Fire displaces family, causes extensive damage to 121-year-old Spanish Fork home
Jul 10, 2023, 10:08 PM | Updated: 10:22 pm
SPANISH FORK, Utah — Fire left a family displaced Sunday, while causing extensive damage to a 121-year-old home.
Crews responded just after 10 p.m. to the fire at 112 W. 200 North after the homeowner called the fire into dispatch.
Bob Beagley said he was returning home from picking up his granddaughter at her fiance’s house when the two noticed smoke in the air.

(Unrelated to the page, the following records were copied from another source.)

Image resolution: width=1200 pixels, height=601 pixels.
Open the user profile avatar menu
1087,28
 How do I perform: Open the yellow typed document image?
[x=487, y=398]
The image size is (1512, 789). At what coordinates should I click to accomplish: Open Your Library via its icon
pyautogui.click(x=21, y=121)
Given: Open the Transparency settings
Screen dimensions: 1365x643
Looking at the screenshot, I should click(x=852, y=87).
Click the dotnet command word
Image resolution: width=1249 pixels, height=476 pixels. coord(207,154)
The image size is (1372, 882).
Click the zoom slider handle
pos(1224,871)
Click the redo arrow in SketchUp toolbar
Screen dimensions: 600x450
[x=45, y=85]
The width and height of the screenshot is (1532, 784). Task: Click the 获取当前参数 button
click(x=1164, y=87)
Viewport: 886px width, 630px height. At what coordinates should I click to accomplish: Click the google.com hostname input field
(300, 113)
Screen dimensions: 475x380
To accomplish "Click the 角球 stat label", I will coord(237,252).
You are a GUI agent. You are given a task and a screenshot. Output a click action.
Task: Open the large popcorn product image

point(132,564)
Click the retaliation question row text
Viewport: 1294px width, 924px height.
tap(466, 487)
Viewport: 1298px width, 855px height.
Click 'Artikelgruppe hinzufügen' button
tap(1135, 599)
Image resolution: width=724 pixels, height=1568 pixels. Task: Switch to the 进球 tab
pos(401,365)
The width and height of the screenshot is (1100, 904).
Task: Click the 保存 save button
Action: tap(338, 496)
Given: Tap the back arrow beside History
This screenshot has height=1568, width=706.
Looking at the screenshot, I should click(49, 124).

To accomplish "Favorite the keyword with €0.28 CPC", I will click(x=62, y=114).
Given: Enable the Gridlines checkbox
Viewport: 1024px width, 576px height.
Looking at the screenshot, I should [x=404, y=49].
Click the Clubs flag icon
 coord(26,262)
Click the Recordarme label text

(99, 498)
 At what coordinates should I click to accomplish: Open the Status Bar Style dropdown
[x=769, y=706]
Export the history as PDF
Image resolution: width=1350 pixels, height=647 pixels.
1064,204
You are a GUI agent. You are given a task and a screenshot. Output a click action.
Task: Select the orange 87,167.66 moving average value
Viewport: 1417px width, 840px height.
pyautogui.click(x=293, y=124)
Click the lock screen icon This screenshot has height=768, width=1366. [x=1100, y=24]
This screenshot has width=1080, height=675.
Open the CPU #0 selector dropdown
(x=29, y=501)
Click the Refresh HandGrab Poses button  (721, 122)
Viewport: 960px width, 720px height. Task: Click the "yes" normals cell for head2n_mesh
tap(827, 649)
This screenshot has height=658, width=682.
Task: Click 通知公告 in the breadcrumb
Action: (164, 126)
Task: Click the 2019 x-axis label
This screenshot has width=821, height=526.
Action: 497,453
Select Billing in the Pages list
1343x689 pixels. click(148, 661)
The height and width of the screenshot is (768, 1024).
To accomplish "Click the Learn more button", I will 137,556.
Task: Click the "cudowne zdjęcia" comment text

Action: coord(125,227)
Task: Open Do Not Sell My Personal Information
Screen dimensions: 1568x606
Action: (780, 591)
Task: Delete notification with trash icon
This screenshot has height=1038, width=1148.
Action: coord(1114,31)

“We got back here on Main Street in Spanish Fork, turning down on 200 North, and we saw a cloud of smoke,” Beagley told KSL TV. “I said to my granddaughter, ‘I bet you that’s some firework smoke.’ And so we just kind of sloughed it off, and as we got down here and I was backing into my driveway, my granddaughter said, ‘The garage is on fire!’”
Spanish Fork home severely damaged by fire; 4 adults displaced
Beagley said his granddaughter told his wife that the house was on fire, and she and his son exited as Beagley went for the hoses in the yard.
“We tried to put it out,” Beagley said. “It just seemed to, like, go fast.”
The flames quickly extended from the garage to the main house, leaving behind considerable damage and displacing everyone.
Beagley said he and his wife were staying in a hotel while his son was staying with a friend and his granddaughter was staying with her mother.
“(It’s) very devastating and the memories especially,” Beagley said.
According to Beagley, his grandfather constructed the original parts of the house in 1902. He took over the property in 1982.
He said one of the harder parts of the situation was all the personal belongings, including family pictures, that went up in smoke.
“So from now on, we’re going to have to reminisce and maybe write them down,” Beagley said of the memories surrounding what was in the home.
Beagley said he didn’t believe the house was necessarily a total loss, but would likely require substantial reconstruction.
He expressed gratitude for the support that has surfaced since the fire.
“I think the most important thing to me is that my family is safe,” Beagley said. “What I’m taking out positive from it is my bonds with them — my family and neighbors and community members — is going to be even stronger than it has been in the past.”